The central air conditioning unit was turned off and the smoke started to subside. Then, members of the crew started coming out telling everybody to go back because it was okay. Slowly, the crowd thinned as they went back to their rooms. We stayed behind due to my sister’s insistence that it might not be safe yet. She said that in the case of her friend’s sister (the one who survived), what started out as fire developed into an explosion after several moments. So we lingered to where we were, just in case something worse would happen.
After over an hour of just sitting in the receiving area, we went back to our room. On the way back, I belatedly studied the ship and read the signs. Instead of going back to the route we took when we boarded the ship, we should have gone the opposite way where it says "emergency exit". I went there and viola, there were the lifeboats lined up just about ten steps from our door.
The life boats were PADLOCKED in their cases. How would we have managed to find the key to gain access thereto? I read the instructions. Okay, just in case we had the key, we were supposed to pull something there which would immediately inflate the life boat to sea. No problem with that. But, if we managed to do this, the boat automatically "jumps" to sea…how do we ride it, when I’m sure those at sea would have ridden it before us??? Next, it says there that after the boat inflates, we need first to CUT the rope (about three inches thick) to free the boat. Where in the world would we get the scissor to cut it????? AND IN A TIME CONSTRAINED SITUATION??? The ship would have sunk first before we could do all of it.
Thank God somebody caught the fire before it spread. Even if it were only a fanbelt, I believe the consistent friction which caused the heavy smoke would have naturally developed into a full blown fire, then we would have been in grave trouble.
After that incident, I so wanted to report the matter to the authorities because of the inaction of the crew members. Imagine, they did not even bother to wake the passengers in the rooms. What if someone suffocated from the heavy smoke in their rooms? It was a blessing that my sister had stuffy nose and taking effort in breathing because it woke her up, when she was already breathing heavy smoke. The crew was not even there to appease the passengers and guide them what to do next in case the situation worsens. Minus klase, that’s what they are. Incompetent crew. My laziness took the better of me and I never managed to write a letter of complaint. I’m now regretting why I did not bother to even write a letter to the management of Sulpicio Lines regarding the inefficacy of their crew. Maybe the management would have done something so that their crew would have better skills in handling emergency situations.
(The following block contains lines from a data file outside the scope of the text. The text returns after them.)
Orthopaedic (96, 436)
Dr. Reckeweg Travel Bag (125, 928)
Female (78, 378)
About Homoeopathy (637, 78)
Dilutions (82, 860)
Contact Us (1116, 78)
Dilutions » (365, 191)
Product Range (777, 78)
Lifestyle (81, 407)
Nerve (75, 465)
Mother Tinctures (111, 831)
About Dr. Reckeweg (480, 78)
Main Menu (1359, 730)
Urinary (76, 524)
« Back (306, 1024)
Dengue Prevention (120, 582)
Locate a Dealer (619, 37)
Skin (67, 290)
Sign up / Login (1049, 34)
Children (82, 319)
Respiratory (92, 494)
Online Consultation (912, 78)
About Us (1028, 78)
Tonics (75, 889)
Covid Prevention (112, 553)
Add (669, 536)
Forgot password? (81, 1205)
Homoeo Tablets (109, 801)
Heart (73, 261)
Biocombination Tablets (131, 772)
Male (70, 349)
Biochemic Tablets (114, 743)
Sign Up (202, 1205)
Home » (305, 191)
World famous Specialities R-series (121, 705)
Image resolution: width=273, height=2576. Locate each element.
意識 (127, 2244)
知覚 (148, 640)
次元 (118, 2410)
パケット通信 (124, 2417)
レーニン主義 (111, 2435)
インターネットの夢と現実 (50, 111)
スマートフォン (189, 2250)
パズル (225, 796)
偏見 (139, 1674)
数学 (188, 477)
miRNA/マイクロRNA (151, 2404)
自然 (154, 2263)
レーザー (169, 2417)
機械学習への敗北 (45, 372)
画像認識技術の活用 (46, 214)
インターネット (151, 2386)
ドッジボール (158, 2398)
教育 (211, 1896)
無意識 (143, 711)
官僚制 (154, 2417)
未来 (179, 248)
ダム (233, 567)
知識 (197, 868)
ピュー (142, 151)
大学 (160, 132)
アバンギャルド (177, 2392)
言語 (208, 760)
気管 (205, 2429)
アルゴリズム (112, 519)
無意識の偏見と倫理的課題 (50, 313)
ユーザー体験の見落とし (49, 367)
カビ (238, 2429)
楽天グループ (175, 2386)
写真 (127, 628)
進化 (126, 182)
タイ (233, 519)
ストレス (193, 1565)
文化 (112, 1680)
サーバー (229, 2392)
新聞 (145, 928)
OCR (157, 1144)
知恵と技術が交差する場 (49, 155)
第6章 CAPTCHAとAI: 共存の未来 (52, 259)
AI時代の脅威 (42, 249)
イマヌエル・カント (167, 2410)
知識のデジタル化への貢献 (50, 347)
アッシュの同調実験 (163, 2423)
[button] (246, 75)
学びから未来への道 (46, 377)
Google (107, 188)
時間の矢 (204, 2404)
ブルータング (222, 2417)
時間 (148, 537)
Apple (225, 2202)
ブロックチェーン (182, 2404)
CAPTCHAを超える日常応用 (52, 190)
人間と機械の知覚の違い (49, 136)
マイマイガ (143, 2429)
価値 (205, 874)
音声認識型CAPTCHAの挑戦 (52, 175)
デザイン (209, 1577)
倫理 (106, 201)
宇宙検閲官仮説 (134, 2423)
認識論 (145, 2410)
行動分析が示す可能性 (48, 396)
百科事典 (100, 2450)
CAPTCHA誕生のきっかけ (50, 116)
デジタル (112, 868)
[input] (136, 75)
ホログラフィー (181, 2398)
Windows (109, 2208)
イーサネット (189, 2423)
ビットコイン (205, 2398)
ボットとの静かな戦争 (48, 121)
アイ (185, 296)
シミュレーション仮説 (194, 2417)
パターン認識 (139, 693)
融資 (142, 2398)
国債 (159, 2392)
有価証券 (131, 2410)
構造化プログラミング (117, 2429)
Reports on the sunken M/V Princess of the Stars state that the passengers trapped in the ship were wearing lifejackets. It was also mentioned that the instruction to abandon ship came too late, only when the ship was already sinking. I bet the passengers (God bless their souls) were just like us then, ready with the lifejackets and just awaiting instructions from the crew on what to do next. I think they would have jumped and abandoned the ship had they been told earlier and when there was still time to do so. I also took note that the survivors were only those who managed to board the lifeboats.
I was so elated when Cebu Pacific and PAL Express started servicing the Butuan – Cebu – Butuan route. I don’t see myself boarding any ships in the near future.